The Switch is not a hugely powerful piece of hardware, though Nintendo managed to produce the huge and epic Tears of the Kingdom for it, extracting every bit of performance to perfection. The Switch has seen some tremendous games, including Super Mario Maker 2, Super Mario Wonder, mainstream Pokemon titles, new Super Smash Bros games, and many more. It also grants access to libraries of previous Nintendo consoles, via the online service, and it has moved to third on the list of all-time console sales, just behind the Nintendo DS, and not far behind the PS2. Although the Switch was released four years after the PS4, it has outsold the PS4 to the tune of nearly 29 million sales. It comfortably eclipsed the X-Box One. It marked a powerful new era for Nintendo, but the question remained, would they learn from this experience, or would they try yet again to be too quirky, too different, in pursuit of their next hardware?

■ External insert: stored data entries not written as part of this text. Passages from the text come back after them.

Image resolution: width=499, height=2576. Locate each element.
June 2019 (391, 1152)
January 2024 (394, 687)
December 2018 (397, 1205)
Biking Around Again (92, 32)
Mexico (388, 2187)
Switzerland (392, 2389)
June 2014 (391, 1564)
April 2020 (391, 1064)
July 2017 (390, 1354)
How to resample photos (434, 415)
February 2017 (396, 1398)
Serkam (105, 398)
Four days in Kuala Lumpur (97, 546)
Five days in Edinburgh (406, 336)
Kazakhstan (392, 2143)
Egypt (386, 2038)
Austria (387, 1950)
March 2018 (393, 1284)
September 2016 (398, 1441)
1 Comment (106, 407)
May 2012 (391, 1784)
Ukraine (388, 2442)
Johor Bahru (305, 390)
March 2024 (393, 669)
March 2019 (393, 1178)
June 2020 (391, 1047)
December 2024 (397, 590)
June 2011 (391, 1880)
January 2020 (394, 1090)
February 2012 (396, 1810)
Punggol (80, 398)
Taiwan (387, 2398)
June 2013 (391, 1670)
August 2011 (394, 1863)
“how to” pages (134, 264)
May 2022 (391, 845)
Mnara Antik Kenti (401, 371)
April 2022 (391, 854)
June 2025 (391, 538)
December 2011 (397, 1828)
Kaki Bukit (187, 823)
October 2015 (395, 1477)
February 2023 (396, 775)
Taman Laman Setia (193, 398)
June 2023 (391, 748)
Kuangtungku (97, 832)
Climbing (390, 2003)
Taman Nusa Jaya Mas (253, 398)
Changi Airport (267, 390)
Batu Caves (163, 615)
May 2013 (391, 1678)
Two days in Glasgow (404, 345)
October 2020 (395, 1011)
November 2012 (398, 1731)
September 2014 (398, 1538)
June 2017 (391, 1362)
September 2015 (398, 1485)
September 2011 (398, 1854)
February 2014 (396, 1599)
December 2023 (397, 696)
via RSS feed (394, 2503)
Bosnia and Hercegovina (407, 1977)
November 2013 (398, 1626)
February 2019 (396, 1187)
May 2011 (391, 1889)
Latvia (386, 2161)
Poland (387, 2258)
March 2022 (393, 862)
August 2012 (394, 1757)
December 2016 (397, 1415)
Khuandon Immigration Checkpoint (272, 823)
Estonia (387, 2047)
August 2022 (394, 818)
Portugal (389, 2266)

The answer is an emphatic no.
The Switch 2 is an evolution of the console, being bigger, and presumably more powerful. At the time of writing this, Nintendo have given us only one brief, somewhat dry trailer, with a further announcement due in April. I’ll aim to update this article then. There are many details to iron out, but it does look as though Nintendo have decided to go with what works, and push that idea forward. Precisely how this will play out is unclear, but there’s been a huge interest in the Switch 2, ever since it was rumoured to be in development, back in 2023. I will confess to being excited, as I am often am when Nintendo release a new console. Can Nintendo capture lightening in a bottle twice over? I hope so.